╔══
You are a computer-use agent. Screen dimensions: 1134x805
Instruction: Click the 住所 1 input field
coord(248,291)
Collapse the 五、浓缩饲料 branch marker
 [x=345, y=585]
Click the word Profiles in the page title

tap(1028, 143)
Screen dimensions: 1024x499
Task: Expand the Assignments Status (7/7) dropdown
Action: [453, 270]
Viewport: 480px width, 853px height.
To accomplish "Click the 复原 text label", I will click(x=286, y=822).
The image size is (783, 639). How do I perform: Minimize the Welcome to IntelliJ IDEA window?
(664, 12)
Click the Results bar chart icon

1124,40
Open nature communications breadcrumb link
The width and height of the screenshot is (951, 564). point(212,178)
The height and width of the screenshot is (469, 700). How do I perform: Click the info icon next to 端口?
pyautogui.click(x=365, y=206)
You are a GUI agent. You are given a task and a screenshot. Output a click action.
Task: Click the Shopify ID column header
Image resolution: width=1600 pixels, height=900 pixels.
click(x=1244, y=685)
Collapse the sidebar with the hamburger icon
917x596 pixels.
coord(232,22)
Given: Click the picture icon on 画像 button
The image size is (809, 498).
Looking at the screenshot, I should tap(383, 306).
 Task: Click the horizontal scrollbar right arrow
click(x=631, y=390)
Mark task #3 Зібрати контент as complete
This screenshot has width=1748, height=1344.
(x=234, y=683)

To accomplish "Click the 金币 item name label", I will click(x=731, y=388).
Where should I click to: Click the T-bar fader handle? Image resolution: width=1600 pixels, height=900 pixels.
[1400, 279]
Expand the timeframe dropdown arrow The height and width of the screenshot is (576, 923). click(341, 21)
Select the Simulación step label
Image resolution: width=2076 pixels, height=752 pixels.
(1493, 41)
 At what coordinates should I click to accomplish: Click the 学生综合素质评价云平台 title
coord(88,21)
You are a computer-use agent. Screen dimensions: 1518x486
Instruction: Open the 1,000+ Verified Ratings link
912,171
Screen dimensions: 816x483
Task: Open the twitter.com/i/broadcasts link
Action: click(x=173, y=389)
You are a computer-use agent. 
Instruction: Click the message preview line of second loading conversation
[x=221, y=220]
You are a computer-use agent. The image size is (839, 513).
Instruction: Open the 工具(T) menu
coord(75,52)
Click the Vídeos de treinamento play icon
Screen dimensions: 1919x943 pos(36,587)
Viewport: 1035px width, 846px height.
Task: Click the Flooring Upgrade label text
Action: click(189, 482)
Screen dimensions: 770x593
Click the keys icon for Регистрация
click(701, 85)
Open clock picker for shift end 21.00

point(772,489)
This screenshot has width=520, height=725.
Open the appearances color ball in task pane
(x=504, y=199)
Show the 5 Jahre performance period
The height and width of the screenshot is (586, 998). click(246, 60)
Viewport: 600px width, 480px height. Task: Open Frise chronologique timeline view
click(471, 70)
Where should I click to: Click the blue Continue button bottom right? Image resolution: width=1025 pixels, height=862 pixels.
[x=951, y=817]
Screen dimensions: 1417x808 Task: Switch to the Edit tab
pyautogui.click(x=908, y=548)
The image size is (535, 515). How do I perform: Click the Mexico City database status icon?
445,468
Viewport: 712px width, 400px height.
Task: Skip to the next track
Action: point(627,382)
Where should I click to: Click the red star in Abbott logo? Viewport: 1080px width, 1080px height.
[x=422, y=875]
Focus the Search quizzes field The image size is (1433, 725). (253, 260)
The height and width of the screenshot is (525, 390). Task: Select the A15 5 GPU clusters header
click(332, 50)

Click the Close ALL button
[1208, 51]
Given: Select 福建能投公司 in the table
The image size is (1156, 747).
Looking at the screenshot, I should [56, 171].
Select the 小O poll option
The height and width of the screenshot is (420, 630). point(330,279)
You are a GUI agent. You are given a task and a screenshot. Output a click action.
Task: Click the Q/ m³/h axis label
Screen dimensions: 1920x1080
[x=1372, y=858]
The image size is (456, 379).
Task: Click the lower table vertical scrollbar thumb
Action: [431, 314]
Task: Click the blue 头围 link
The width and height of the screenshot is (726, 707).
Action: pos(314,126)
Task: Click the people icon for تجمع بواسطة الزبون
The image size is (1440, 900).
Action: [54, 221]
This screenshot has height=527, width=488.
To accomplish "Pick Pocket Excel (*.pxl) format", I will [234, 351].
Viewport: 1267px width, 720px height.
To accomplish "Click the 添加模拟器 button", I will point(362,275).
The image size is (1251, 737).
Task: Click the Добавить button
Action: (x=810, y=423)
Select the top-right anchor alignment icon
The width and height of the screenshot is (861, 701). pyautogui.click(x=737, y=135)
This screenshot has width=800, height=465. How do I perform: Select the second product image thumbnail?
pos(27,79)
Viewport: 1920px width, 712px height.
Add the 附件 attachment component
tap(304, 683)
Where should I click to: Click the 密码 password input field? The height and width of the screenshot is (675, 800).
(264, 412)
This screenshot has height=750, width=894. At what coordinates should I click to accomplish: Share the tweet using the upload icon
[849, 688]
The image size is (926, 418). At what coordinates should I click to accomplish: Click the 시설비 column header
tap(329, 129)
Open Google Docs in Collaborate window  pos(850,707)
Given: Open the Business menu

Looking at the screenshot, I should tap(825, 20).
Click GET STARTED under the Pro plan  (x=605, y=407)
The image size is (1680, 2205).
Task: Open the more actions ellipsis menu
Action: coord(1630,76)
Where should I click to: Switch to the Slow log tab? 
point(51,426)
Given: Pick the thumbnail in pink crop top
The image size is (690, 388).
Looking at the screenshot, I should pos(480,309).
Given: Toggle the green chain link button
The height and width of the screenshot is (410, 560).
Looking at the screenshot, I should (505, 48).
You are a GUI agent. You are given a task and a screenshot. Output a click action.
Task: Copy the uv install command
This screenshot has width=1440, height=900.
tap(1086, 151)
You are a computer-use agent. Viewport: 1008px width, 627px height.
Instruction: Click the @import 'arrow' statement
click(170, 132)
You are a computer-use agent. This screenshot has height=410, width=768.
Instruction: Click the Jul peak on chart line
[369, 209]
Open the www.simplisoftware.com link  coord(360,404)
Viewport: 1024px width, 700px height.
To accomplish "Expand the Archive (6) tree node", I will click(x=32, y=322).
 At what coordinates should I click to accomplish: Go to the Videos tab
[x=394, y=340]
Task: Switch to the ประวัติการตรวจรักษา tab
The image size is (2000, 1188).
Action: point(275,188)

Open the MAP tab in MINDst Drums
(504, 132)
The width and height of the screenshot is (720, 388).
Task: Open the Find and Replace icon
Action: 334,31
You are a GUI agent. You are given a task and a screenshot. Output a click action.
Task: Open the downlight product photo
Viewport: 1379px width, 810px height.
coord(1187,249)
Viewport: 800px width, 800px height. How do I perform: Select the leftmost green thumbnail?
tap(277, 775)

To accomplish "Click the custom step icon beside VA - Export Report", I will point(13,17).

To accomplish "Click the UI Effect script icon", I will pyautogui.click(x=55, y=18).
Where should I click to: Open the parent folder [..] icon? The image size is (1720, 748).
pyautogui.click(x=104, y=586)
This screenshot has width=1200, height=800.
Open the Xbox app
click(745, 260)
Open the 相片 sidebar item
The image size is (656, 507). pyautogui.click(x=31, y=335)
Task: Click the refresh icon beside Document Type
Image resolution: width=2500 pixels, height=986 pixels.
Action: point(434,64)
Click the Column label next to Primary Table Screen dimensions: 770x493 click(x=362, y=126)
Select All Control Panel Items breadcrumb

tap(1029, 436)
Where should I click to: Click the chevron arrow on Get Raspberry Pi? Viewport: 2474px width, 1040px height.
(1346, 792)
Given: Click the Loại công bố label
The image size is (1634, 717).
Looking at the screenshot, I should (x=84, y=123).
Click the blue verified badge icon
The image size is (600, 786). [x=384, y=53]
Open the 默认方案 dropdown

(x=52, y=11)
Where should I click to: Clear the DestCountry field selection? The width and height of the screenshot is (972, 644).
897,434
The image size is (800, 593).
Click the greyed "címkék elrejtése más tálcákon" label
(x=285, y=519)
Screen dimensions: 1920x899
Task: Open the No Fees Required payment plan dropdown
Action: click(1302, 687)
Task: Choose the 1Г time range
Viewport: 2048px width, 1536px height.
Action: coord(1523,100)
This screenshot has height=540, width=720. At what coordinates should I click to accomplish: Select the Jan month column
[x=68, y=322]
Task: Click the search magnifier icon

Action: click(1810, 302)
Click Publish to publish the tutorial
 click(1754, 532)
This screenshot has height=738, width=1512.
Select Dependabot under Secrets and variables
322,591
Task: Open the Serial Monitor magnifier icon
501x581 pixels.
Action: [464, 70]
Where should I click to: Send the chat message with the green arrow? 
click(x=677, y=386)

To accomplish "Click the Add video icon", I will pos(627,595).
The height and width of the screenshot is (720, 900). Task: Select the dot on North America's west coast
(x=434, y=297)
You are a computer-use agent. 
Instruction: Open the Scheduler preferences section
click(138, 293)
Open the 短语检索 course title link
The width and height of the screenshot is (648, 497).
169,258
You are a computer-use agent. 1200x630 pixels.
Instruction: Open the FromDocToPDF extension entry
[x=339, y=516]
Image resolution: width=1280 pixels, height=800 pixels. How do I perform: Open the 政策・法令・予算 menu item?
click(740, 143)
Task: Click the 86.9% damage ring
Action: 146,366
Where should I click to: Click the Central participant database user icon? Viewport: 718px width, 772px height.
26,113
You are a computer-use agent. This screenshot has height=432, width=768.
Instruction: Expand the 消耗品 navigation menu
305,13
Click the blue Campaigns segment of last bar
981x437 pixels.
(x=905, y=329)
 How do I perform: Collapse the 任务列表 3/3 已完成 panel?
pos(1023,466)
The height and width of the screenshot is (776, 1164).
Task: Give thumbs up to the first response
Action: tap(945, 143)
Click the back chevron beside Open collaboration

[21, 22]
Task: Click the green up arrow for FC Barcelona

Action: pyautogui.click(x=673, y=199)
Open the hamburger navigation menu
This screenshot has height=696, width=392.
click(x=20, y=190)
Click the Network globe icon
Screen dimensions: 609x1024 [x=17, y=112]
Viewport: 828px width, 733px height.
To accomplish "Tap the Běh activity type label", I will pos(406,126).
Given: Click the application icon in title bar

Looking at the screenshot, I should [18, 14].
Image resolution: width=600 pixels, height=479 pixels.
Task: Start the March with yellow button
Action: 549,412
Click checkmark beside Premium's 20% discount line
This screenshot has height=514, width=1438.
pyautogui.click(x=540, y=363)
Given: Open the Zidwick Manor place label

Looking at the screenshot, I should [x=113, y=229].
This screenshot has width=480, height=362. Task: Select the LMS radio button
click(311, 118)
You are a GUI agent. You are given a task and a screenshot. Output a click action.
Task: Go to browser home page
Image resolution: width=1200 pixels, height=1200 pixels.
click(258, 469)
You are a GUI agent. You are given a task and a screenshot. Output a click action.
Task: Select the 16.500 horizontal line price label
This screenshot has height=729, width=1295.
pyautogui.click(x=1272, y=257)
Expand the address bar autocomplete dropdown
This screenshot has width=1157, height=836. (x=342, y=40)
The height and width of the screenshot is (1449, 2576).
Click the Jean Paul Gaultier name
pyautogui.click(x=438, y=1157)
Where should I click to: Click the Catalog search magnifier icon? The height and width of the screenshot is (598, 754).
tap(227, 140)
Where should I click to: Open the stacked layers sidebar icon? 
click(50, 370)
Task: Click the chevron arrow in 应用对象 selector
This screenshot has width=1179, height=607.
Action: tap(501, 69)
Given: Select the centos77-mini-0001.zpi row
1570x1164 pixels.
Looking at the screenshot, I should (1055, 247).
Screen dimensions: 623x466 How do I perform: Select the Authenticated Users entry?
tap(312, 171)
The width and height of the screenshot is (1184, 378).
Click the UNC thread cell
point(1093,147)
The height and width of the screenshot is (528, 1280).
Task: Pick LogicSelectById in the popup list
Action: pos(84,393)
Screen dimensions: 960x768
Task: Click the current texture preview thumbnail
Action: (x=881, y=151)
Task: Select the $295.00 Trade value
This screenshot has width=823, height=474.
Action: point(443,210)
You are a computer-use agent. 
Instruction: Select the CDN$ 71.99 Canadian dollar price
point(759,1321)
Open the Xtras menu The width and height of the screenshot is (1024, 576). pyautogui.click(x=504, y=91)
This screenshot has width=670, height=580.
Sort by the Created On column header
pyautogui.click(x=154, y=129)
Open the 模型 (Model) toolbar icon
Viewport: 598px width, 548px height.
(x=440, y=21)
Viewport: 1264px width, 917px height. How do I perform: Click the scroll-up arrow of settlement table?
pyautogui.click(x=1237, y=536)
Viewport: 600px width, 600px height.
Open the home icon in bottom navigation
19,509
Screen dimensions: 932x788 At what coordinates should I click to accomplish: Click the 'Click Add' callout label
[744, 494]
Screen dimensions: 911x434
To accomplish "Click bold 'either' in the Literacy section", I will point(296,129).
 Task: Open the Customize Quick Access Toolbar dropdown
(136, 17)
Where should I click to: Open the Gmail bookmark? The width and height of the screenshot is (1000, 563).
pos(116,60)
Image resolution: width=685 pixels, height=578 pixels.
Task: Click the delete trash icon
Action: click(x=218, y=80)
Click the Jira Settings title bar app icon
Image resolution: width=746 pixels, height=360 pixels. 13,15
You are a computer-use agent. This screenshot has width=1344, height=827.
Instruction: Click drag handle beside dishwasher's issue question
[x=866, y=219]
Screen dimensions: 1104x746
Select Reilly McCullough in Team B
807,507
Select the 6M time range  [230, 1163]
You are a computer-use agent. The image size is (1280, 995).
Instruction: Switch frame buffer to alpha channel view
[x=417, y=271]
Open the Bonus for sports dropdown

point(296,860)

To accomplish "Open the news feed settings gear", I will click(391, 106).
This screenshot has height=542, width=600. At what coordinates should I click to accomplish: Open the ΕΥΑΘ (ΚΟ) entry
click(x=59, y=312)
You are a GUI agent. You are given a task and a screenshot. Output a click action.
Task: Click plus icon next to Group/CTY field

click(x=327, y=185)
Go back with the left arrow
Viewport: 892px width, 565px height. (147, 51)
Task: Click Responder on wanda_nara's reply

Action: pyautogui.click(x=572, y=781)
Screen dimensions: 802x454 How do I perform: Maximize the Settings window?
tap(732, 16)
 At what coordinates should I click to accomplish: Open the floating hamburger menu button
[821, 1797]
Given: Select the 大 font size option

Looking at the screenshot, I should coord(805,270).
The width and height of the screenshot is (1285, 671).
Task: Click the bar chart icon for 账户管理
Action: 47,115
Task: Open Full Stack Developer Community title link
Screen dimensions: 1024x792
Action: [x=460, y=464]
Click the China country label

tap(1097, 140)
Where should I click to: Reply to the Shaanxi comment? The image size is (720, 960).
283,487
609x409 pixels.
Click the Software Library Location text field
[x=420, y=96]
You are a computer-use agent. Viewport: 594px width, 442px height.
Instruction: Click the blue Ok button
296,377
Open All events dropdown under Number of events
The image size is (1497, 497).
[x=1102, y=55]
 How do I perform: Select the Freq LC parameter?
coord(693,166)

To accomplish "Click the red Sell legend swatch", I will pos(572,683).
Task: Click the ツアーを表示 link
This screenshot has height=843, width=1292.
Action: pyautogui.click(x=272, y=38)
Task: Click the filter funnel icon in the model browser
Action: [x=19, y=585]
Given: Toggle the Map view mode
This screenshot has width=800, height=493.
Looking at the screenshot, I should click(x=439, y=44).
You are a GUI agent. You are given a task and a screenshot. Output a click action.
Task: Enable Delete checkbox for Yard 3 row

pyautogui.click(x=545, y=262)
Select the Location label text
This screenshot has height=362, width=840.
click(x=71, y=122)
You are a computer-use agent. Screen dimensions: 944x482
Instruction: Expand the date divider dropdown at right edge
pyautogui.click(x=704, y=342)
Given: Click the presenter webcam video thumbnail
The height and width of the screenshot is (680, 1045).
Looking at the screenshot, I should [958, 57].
╚══
> **Try it**
Repeat word for word the lines above that run from the line containing "Viewport: 800px width, 800px" through the line containing "Task: Choose the 1Г time range", both ends included, and nothing else.

> **Task response**
Viewport: 800px width, 800px height. How do I perform: Select the leftmost green thumbnail?
tap(277, 775)

To accomplish "Click the custom step icon beside VA - Export Report", I will point(13,17).

To accomplish "Click the UI Effect script icon", I will pyautogui.click(x=55, y=18).
Where should I click to: Open the parent folder [..] icon? The image size is (1720, 748).
pyautogui.click(x=104, y=586)
This screenshot has width=1200, height=800.
Open the Xbox app
click(745, 260)
Open the 相片 sidebar item
The image size is (656, 507). pyautogui.click(x=31, y=335)
Task: Click the refresh icon beside Document Type
Image resolution: width=2500 pixels, height=986 pixels.
Action: point(434,64)
Click the Column label next to Primary Table Screen dimensions: 770x493 click(x=362, y=126)
Select All Control Panel Items breadcrumb

tap(1029, 436)
Where should I click to: Click the chevron arrow on Get Raspberry Pi? Viewport: 2474px width, 1040px height.
(1346, 792)
Given: Click the Loại công bố label
The image size is (1634, 717).
Looking at the screenshot, I should (x=84, y=123).
Click the blue verified badge icon
The image size is (600, 786). [x=384, y=53]
Open the 默认方案 dropdown

(x=52, y=11)
Where should I click to: Clear the DestCountry field selection? The width and height of the screenshot is (972, 644).
897,434
The image size is (800, 593).
Click the greyed "címkék elrejtése más tálcákon" label
(x=285, y=519)
Screen dimensions: 1920x899
Task: Open the No Fees Required payment plan dropdown
Action: click(1302, 687)
Task: Choose the 1Г time range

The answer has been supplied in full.